De ese modo se expresará en el cuadro que nada permanecerá con vida finalmente en el lado maldecido, porque todo ahí sucumbirá después a la mortífera plasmación de su simbólico vicio. En el tronco hueco del árbol florece ahora, sin embargo, una rama verdecida que se dirige hacia el lado opuesto del vicio, hacia aquel lugar donde no hay ahora otra cosa ya sino esperanza... Sujeto al tronco raído veremos un escudo transparente que representa aquí un antiguo instrumento especular muy mortífero: la coraza mítica del espejo mágico del gran héroe Perseo. En él se refleja siempre la imagen de horror de la Medusa mitológica, todo un símbolo heroico de la lucha virtuosa o del enfrentamiento generoso, altruista y benefactor.
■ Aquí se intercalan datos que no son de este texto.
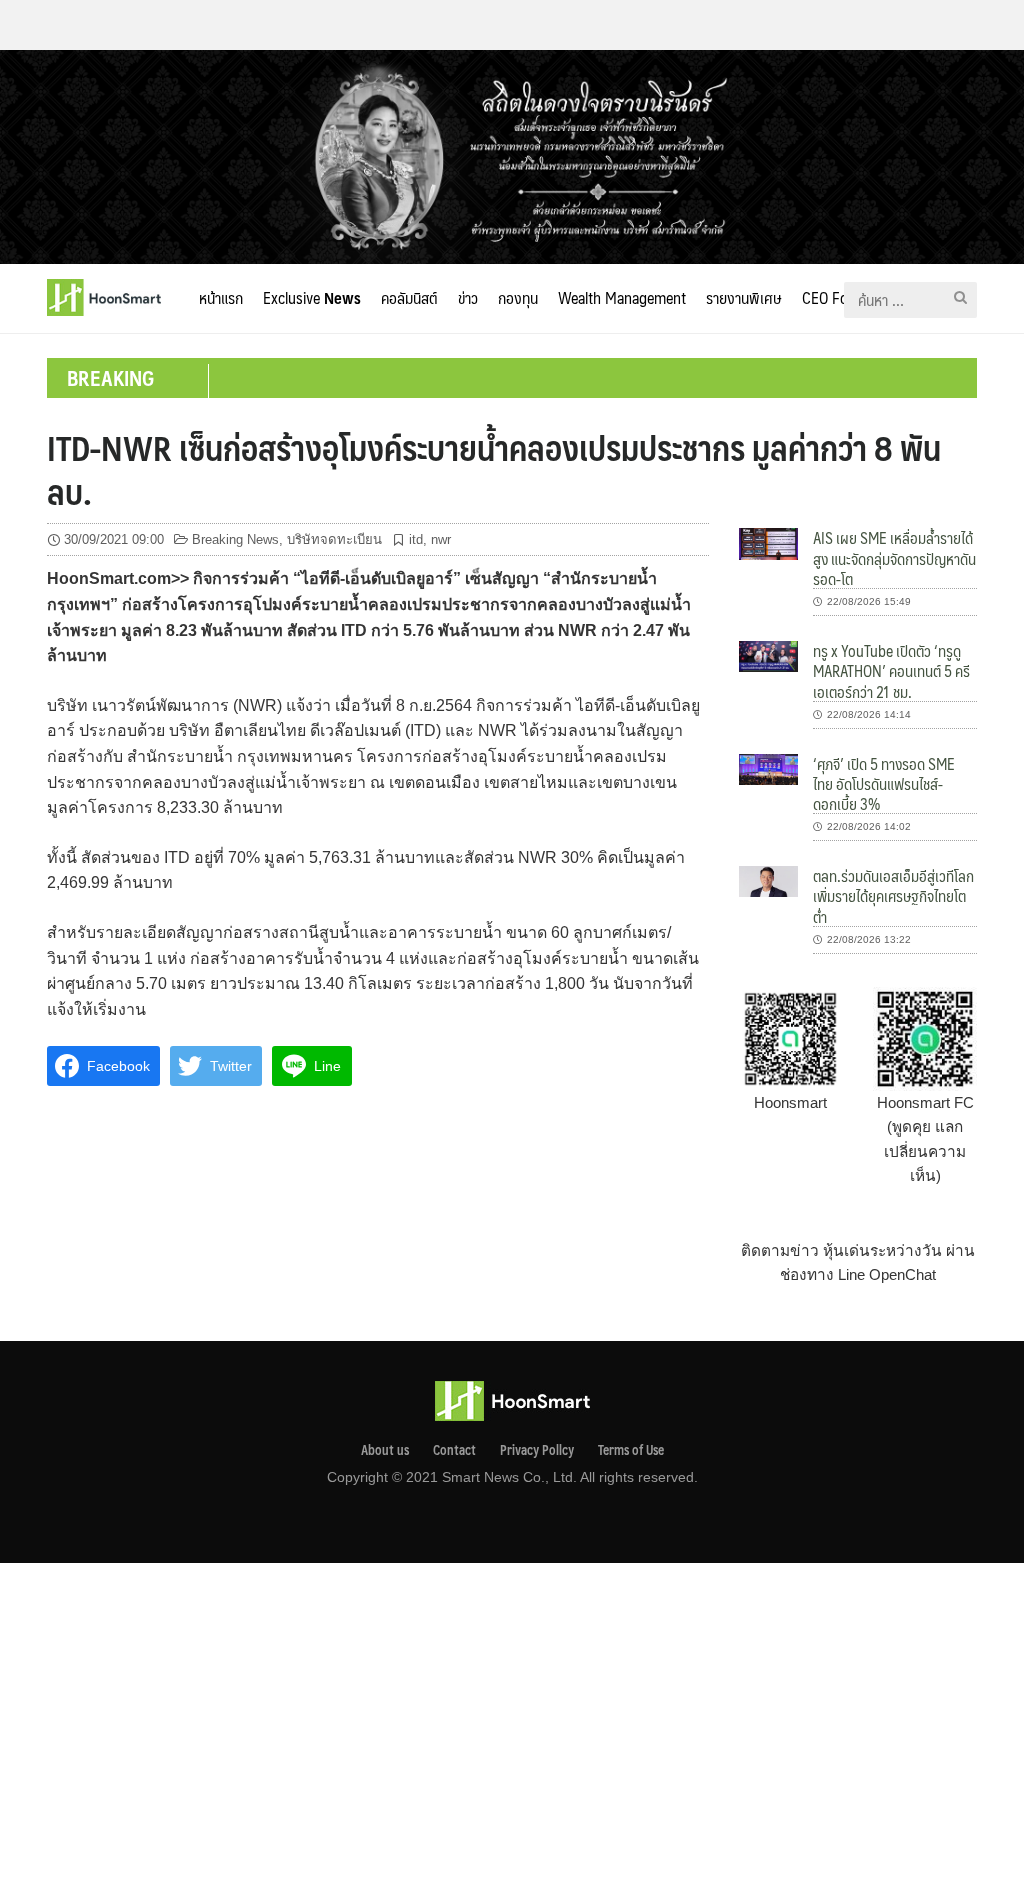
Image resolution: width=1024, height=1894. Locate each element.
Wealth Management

Con el mensaje simbólico de esta obra se describía y elogiaba la opción más dificultosa de la vida, la más desgarradora o la más solitaria, pero, también, la más heroica o la más noble de las acciones humanas. Esta -la virtud- se enfrenta aquí -como en la vida- a la otra opción poderosa -la del sátiro vicioso-, la que representará en la obra lo más gratificante y terrenal, lo más pasajero, demoledor, engañoso, fútil, maléfico o detestable de la vida, lo que aquí demuestra ya la falta así de toda virtud elogiosa y eterna. De este modo tan sutil los creadores del renacentista momento afanoso supieron resaltar dos caras de una misma realidad vital. Algunas veces sin la huella tangible de ningún personaje reconocido o relevante, y otras, como en este caso sublime, a pesar de recordar la tan comprada y reivindicada -por un clérigo perseguido- representación elogiosa de una deseada y decidida virtud.

(Óleo Alegoría del Vicio y la Virtud, 1505, del pintor veneciano Lorenzo Lotto, Galería Nacional de Arte de Washington D.C., EE.UU.)

6 de junio de 2012

El Arte permanecerá, acogedor y eterno, el resto nos sobrepasará, hiriente y desprovisto de gloria.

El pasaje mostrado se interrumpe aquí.